Önce bir tespiti yapmamız, şu soruya doğru cevap vermemiz gerekiyor: Yaşadığımız bunca sorun Müslümanlığımızdan mı kaynaklanıyor, yoksa İslam’dan uzaklaştığımızdan mı? Şayet İslam’dan uzaklaştığımızdan olduğu gerçeğini kabul edersek, yapmamız gerekenler bellidir. Yüzyıldır terk ettiğimiz İslam hukukuna, İslam medeniyetine, İslam yoluna tekrar dönmek, tevbe ve istiğfarlarla... Yoksa tüm sorunlarımız artarak devam edecektir. Bu kendi kimliğimize, köklerimize, yolumuza girmek, dönmek demektir. Bize Allah yardım etmezse kimse edemez. Batılılaşma yolunda kaybettiğimiz kardeşlik, sevgi, barış, adalet, paylaşmak, bereket, dayanışmak, izzet... Tüm maddi ve manevi güzellikler İslam’da değil mi? Tüm dertlerimiz, İslamsız hayat yaşıyor olmamızdandır. Ve İslam tüm dertlerimizin devasıdır, şifasıdır. Tüm sorunlarımızı çözecek ilahi bir hayat iksiridir.

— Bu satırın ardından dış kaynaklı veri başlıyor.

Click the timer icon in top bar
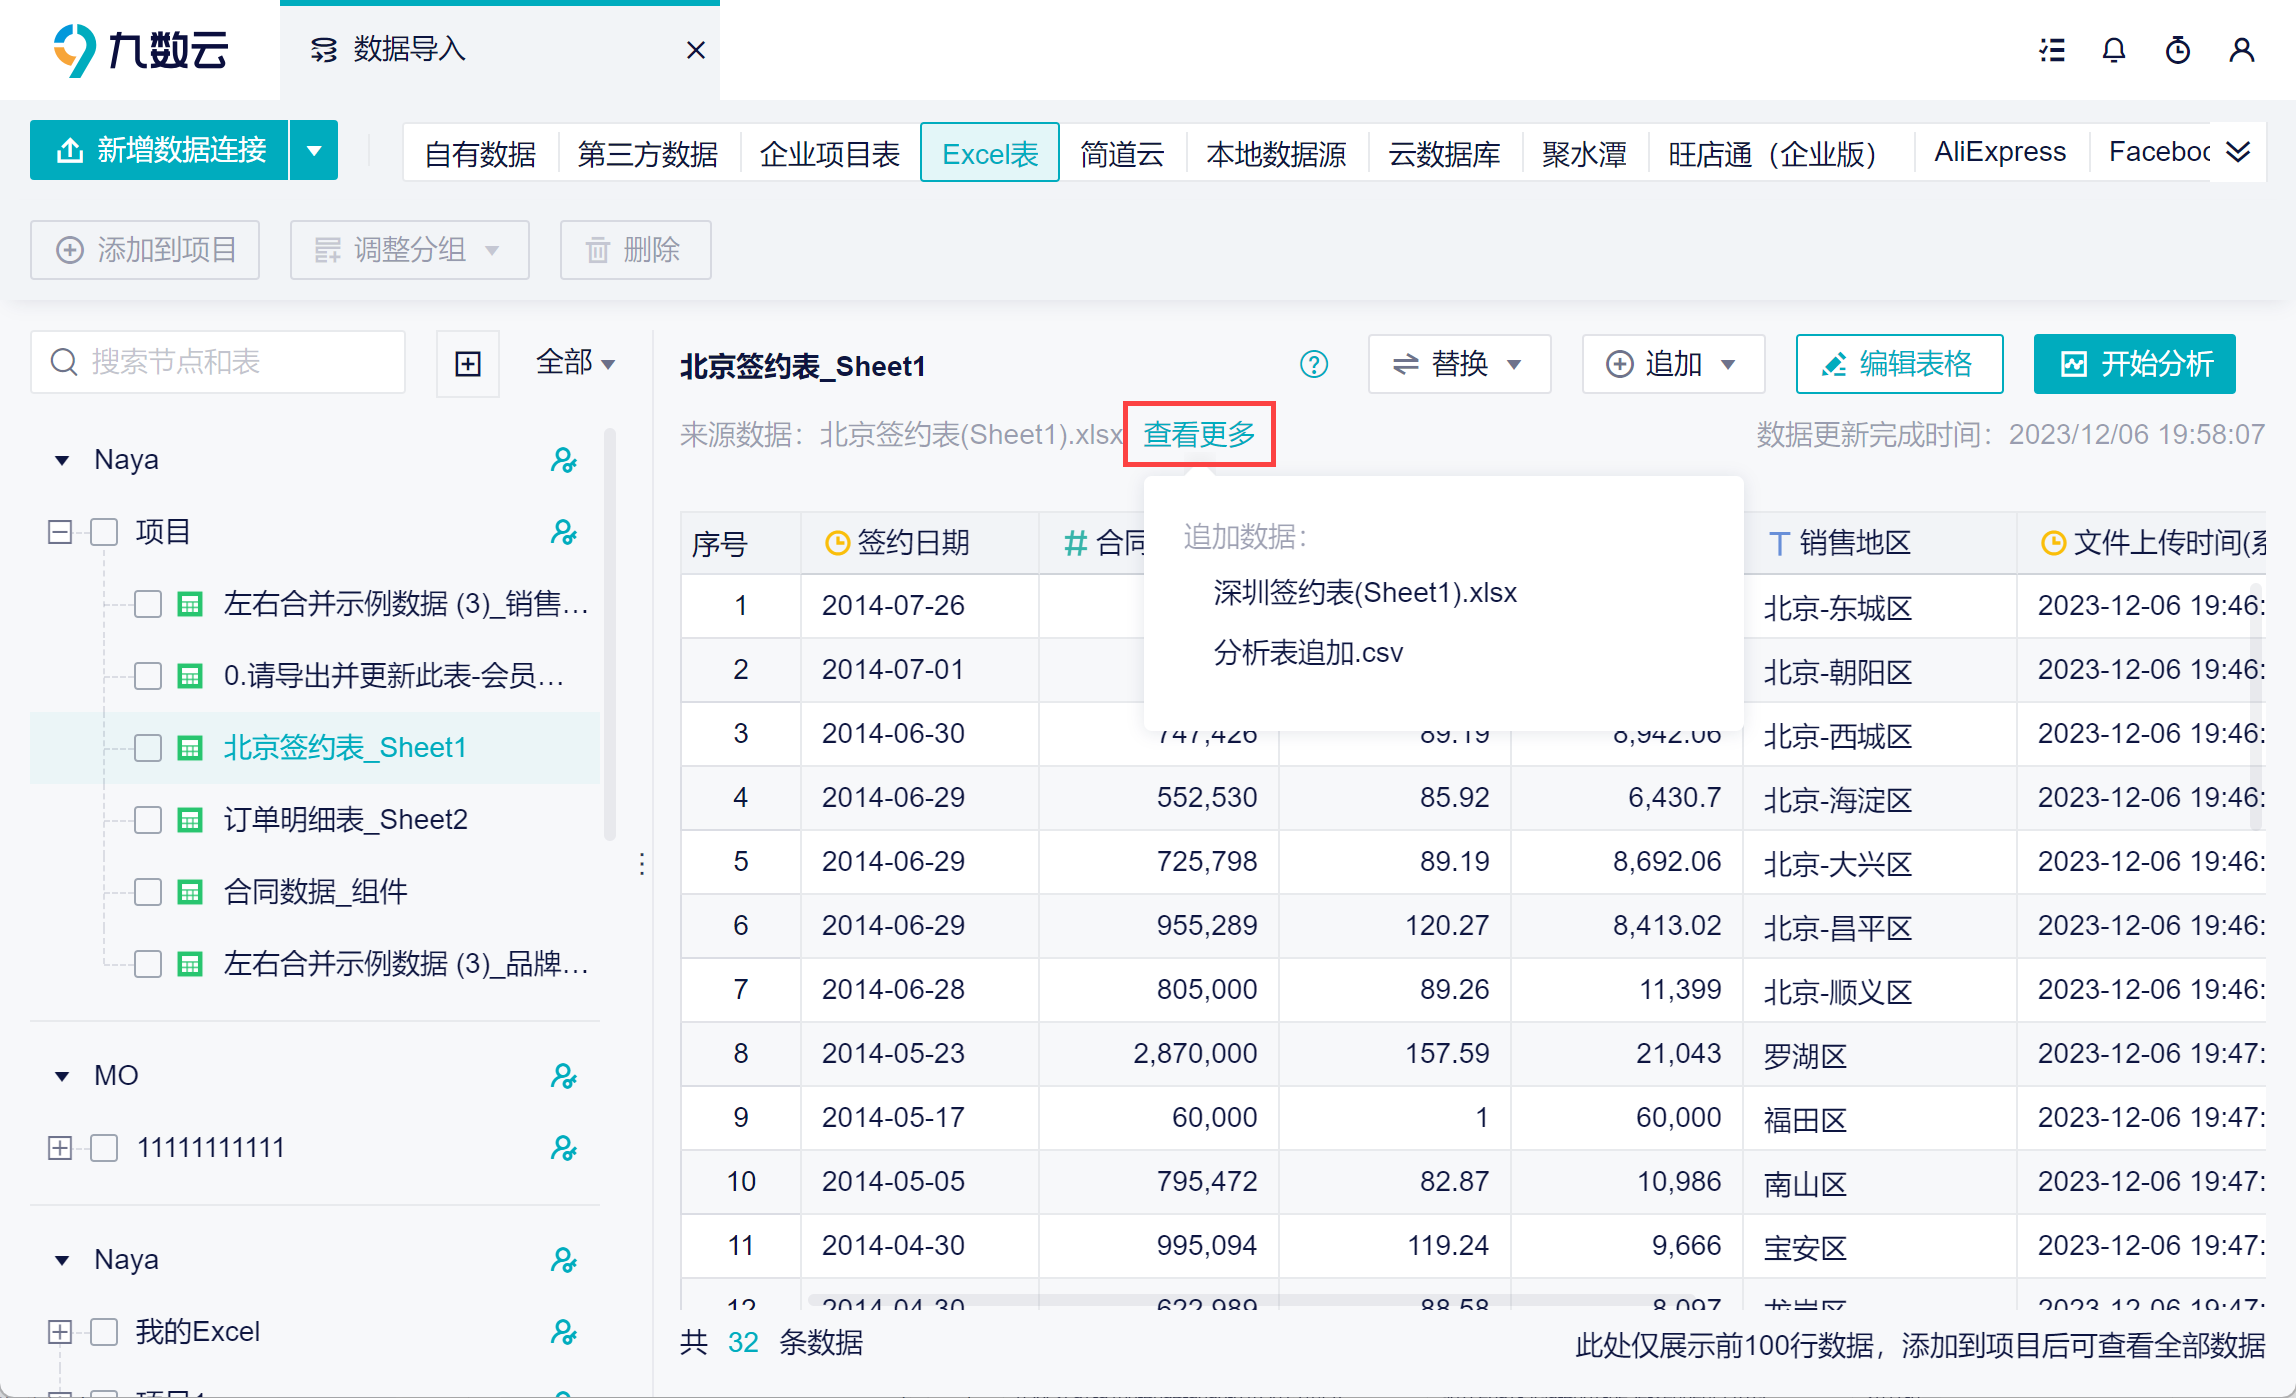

Ne var ki, egemen zalimler bunu çok iyi bildikleri için her şeye tahammül ediyorlar. Yalnızca İslami yönetime, nizama tahammül edemiyorlar. Namaz, hac, zikir, oruç gibi kendilerine zarar vermeyen ibadetlerle yetinmemizi, hele hele siyasetle meşgul olmamamızı, cihad da yapmamamızı, kendilerine teslim işbirlikçi/devşirme olmamızı arzu ediyorlar... İslam’ın temeli tevhidin gereğiyse dünyada sadece Allah-u Teâlâ’yı Rab (düzen koyan, emir ve yasak koyan, itaat edilen, mabud) kabul edip, kullara kulluğu, zulmü reddetmek. Liderleri, bilginleri, şeyhleri, cemaat önderlerini rab edinmemektir. “Allah-u Teâlâ’ya isyanda kullara itaat yoktur.” La rabbeillallah...

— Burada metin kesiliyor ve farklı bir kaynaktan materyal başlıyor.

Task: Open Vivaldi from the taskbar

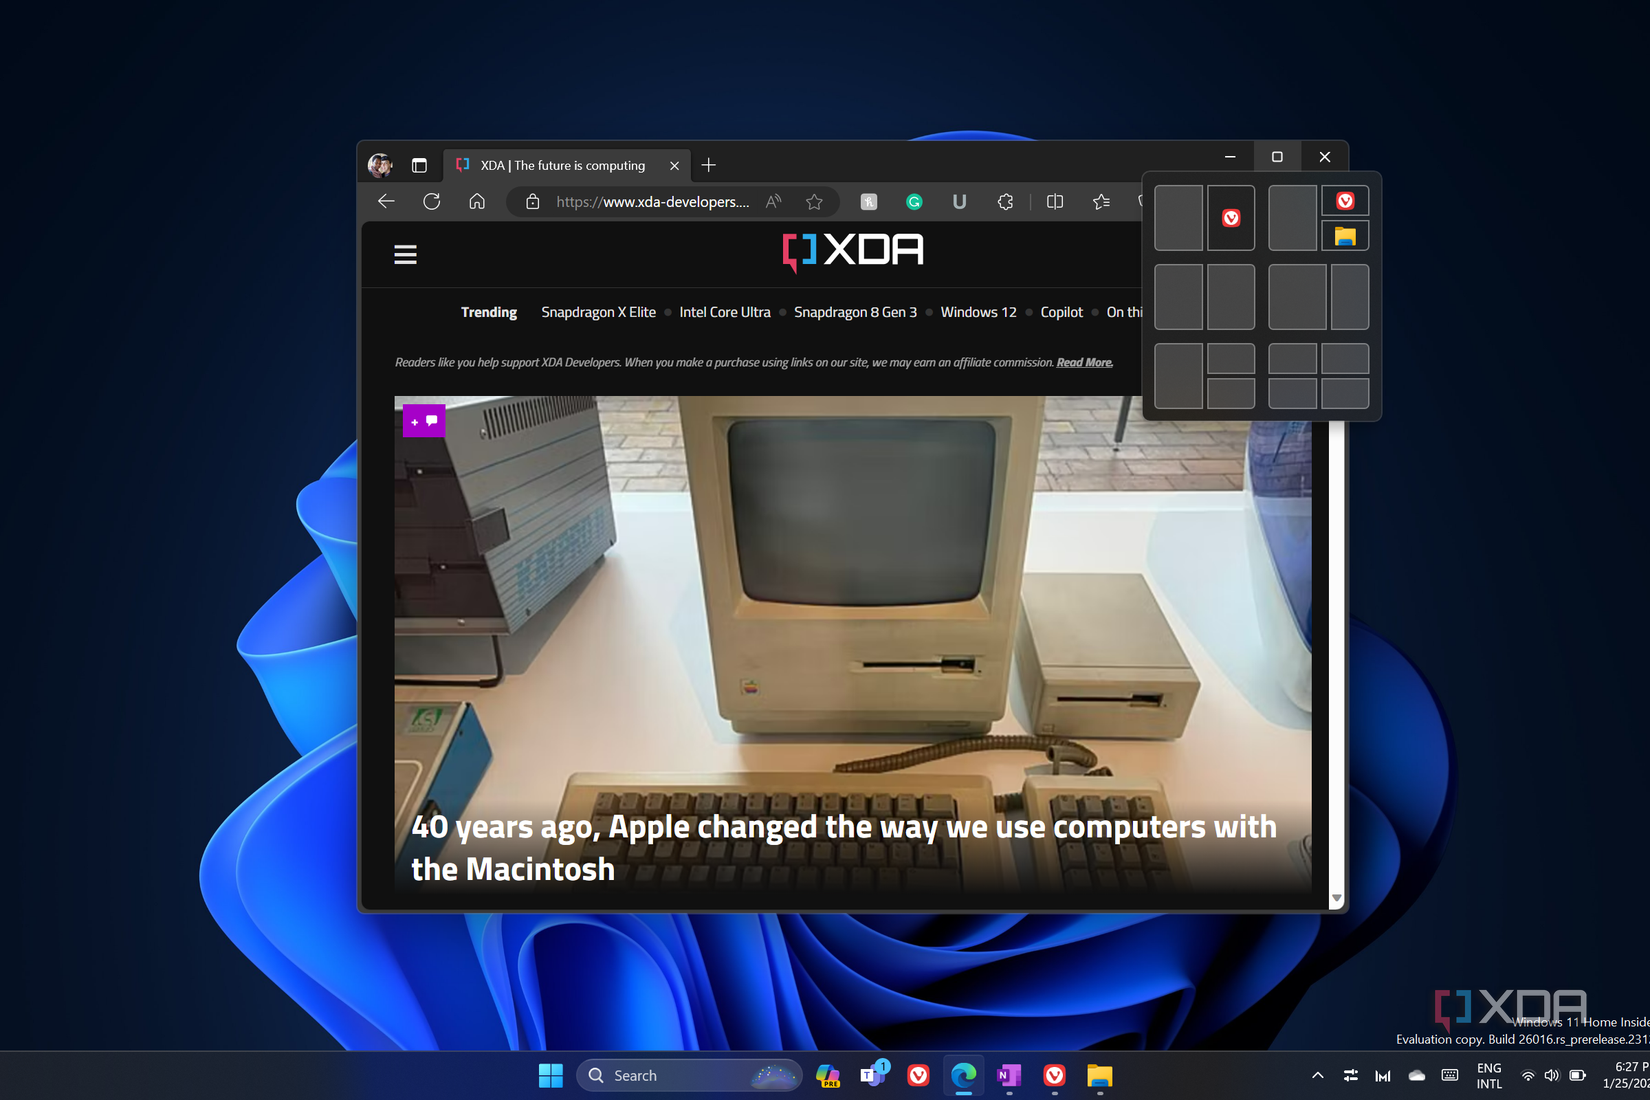Action: tap(918, 1075)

Allah’ın nizamı benzersiz, eşsiz, özgün ve ekmeldir, mükemmeldir. Hayatımızın her alanını düzenler, kuşatır. Eksiksiz, yanlışsız, çelişkisiz, kusursuz, fazlasızdır. Tevhid, adalet, merhamet, hikmet ve doğruluk sütunları üzerine bina edilmiştir. Emanet, ehliyet, şûra, hukukun üstünlüğü yönetimde ilkelerdir. Kimse sorumsuz değildir. İslam hukuku herkesi bağlar...

Allah-u Teâlâ’nın hukuku tüm beşeri hukuk ve düzenlerinden üstündür. AB hukukundan da... Bu inançta değilsek, Mü’min de olamayız. Yaratılan hangi hadle Yaratan’ı beğenmeyecek?! Kim Allah’tan daha güzel hüküm verebilir ki? Birbirimizi rab edinmeyip, Rabbülaleminin rububiyetine girdiğimizde hem özgürlüğümüze kavuşmuş oluruz, hem de dünya ve ahiret saadetine ulaşabilmiş oluruz, Vesselam.... 

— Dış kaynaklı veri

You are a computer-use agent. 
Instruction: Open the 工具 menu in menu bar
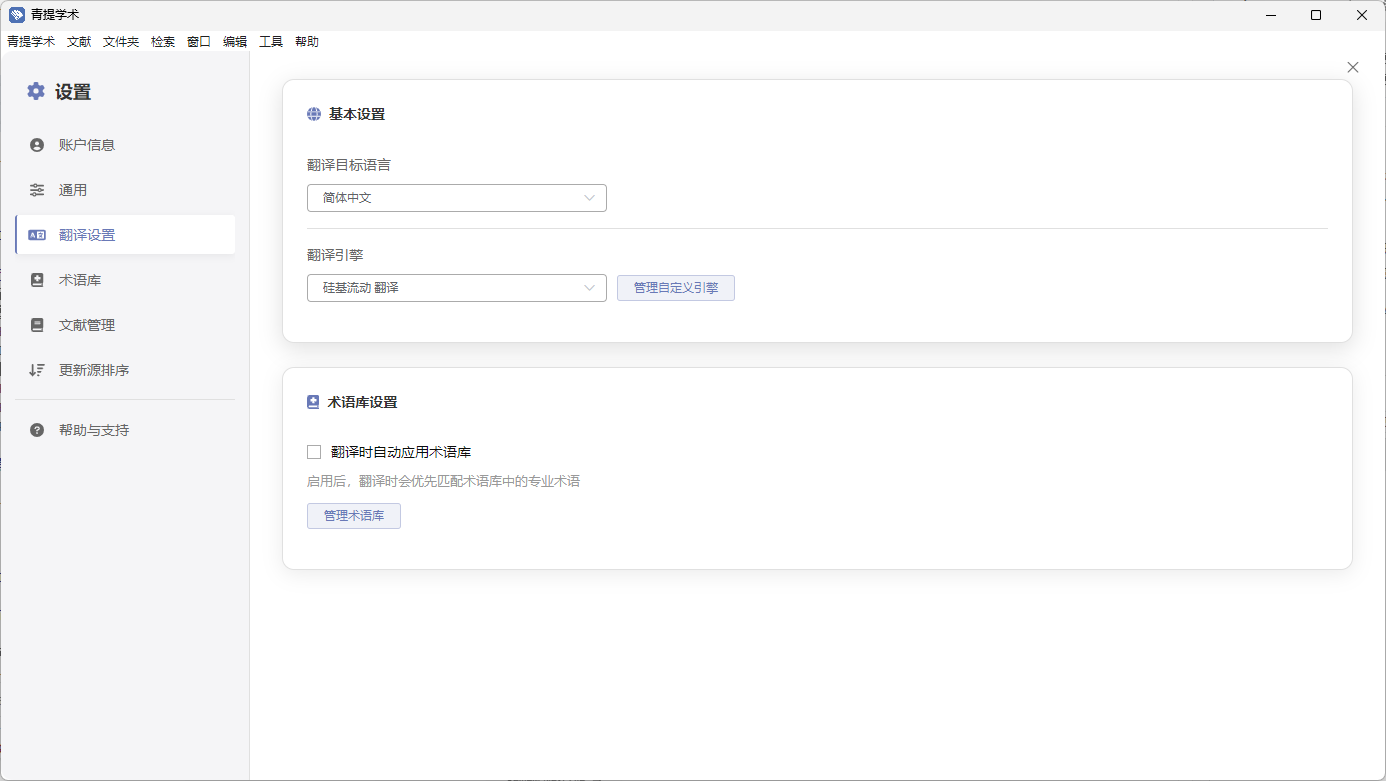(271, 42)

İşte yorumlarımıza ışık olan birkaç ayet-i kerime:

“İşte benim dosdoğru yolum budur. Ona uyun. Başka yollara sapmayın...” (En’am, 151)

“Yahudileri ve Hristiyanları veli (yönetici) edinmeyin. Onlar birbirlerinin velisidirler. Kim onları veli edinirse, onlardan sayılır...” (Maide, 51)

“Başımıza gelen musibetler ellerimizle kazandığımız günahlarımız nedeniyledir...” (Şura, 30)

“Allah ve Resulüne muhalefette bulunan kavmi Allah zillete düşürür.” (Mücadele, 20)

“Allah-u Teâlâ’nın vaadi vardır: İman edip salih amel işleyen kavme yeryüzünde iktidar (üstünlük, izzet) verir...” (Nur,55)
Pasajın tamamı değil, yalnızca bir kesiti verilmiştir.